### What to work on
Each line that includes "agent" must be copied from the records.

Input below:

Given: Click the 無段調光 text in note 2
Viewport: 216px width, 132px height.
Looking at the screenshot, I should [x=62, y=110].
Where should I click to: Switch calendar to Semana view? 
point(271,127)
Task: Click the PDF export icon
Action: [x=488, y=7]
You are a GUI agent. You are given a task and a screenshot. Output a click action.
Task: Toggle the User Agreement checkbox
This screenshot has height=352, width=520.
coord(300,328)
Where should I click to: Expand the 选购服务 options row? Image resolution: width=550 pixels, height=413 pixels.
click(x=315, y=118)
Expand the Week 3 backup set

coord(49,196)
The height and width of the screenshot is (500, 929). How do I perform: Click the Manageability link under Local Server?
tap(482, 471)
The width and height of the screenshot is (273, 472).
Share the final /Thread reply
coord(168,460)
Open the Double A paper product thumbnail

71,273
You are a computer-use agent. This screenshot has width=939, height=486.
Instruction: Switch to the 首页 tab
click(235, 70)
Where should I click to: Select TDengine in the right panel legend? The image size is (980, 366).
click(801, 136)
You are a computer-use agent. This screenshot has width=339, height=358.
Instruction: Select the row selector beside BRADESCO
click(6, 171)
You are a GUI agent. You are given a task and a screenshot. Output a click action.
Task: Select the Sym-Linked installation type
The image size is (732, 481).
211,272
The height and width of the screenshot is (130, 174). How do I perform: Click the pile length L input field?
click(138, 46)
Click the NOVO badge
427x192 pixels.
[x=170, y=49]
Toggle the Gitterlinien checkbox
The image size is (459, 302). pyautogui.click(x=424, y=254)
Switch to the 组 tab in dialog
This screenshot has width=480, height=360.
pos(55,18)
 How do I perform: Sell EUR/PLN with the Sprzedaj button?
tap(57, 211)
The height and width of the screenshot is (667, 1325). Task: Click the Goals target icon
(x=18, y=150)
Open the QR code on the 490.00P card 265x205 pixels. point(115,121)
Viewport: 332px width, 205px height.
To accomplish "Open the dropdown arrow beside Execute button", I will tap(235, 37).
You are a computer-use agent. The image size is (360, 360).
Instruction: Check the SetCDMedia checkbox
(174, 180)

End of Input.

### Task result
You are a GUI agent. You are given a task and a screenshot. Output a click action.
You are a computer-use agent. This screenshot has width=939, height=486.
You are a computer-use agent. This screenshot has width=339, height=358.
You are a GUI agent. You are given a task and a screenshot. Output a click action.
You are a computer-use agent. The image size is (360, 360).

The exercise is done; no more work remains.